“Como remover os herdeiros de Stalin de Stalin?” A pergunta, lançada em 1962 pelo poeta Ievgeni Ievtuchenko — um pouco rebelde, um pouco oficial, numa das tantas complexidades russas —, volta a nos assombrar sessenta anos depois. Outra relíquia que parecia confinada à memória dos que ainda se lembram do jogo War, honrado predecessor dos games: disputa por matérias-primas, petróleo explodindo, bombas caindo, portos cuja tomada pode definir o futuro da guerra. A própria guerra, com colunas de tanques avançando debaixo de neve, parece um filme de época. O nacionalismo russo, mesmo que aparentemente domado sob camadas de shopping centers e outras comodidades, reaflora como uma força furiosa da natureza. E quem estava preparado para o patriotismo dos ucranianos, com um presidente como Volodymyr Zelensky prometendo que os russos vão ter de “acabar com todos nós” para tomar Kiev, não como um político que enfeita a retórica, mas como um Leônidas que faz lives?
Escrevendo no The Guardian, o que já mostra suas simpatias políticas, Robert Reich, influencer intelectual que foi do governo Clinton e leciona em Berkeley, enumerou todas as coisas que dava por superadas. Entre as certezas que caíram por terra estão a crença de que a globalização diluiria fronteiras e pulsões nacionalistas, a internet não permitiria mais que máquinas de propaganda como a da Rússia dominassem a narrativa em seus domínios, países avançados não iriam à guerra por conquistas territoriais e uma guerra nuclear era impensável. “A Ucrânia mostrou que as velhas certezas estavam erradas”, anotou Reich.

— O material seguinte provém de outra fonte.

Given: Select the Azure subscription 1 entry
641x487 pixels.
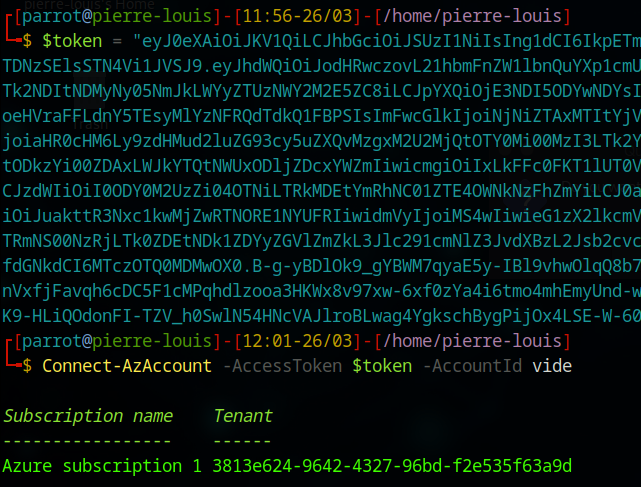Looking at the screenshot, I should (102, 466).
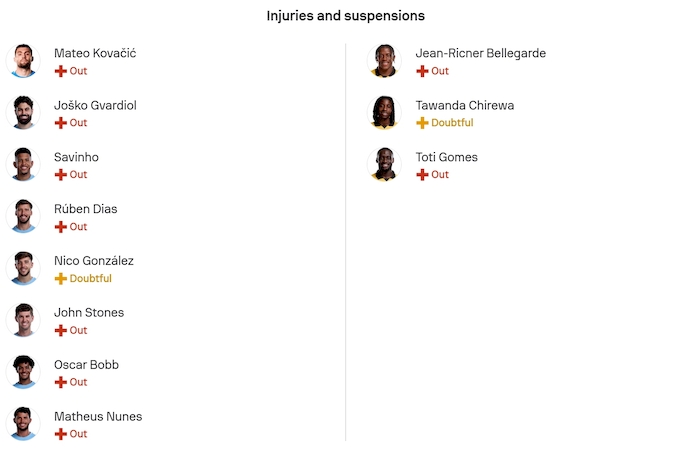Click the red cross under Jean-Ricner Bellegarde

[422, 71]
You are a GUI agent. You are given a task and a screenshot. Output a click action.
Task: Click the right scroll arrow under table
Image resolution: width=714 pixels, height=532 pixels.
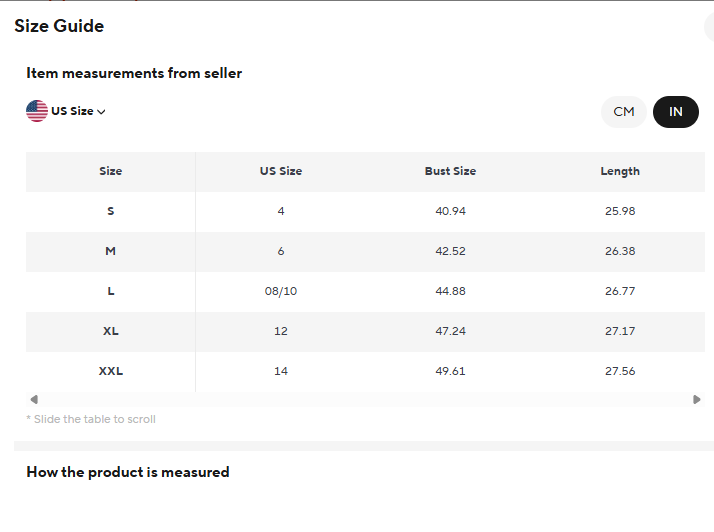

“Como remover os herdeiros de Stalin de Stalin?”, perguntou o poeta Ievgeni Ievtuchenko em 1962
Seriam estes apenas estertores de um mundo antigo que se recusa a acabar com um suspiro? A mesma guerra que ressuscita forças que pareciam caminhar para a superação também desenha conflitos do futuro. A rapidez com que todas as grandes marcas do planeta, de A (de Apple) a Z (de Zara), caíram fora da Rússia, temendo mais os prejuízos morais do que os materiais, mostra que a opinião pública — também conhecida como redes sociais — virou um fator que influencia o rumo de acontecimentos reais de forma jamais vista. Outra surpresa: a guerra híbrida, uma doutrina desenvolvida pelo chefe do Estado-maior russo, general Valeri Gerasimov, está sendo explorada habilmente pelos ucranianos. Dois dias depois da invasão, o vice-primeiro-ministro Mikhailo Fedorov, recrutado originalmente para a pasta da Transformação Digital e agora para o esforço de guerra, mandou um tuíte à 1 hora e 6 minutos da tarde para Elon Musk, pedindo equipamentos para que o país pudesse se conectar com a internet via rede de satélites Starlink. Às 11 horas e 33 minutos da noite, o homem mais rico do mundo respondeu: “Starlink está ativado na Ucrânia. Mais terminais a caminho”. Detalhe: Fedorov tem 31 anos.
Como esta é uma guerra que a Ucrânia não pode ganhar e a Rússia não pode perder, é bom nos prepararmos para outros avanços rumo ao futuro — e muitas e perturbadoras voltas ao passado. Avisou Ievtuchenko: “Enquanto neste mundo houver herdeiros de Stalin, para mim, no Mausoléu, Stalin ainda resiste”. O corpo embalsamado foi tirado há muito tempo do mausoléu, mas a maldição da múmia reverbera através do tempo.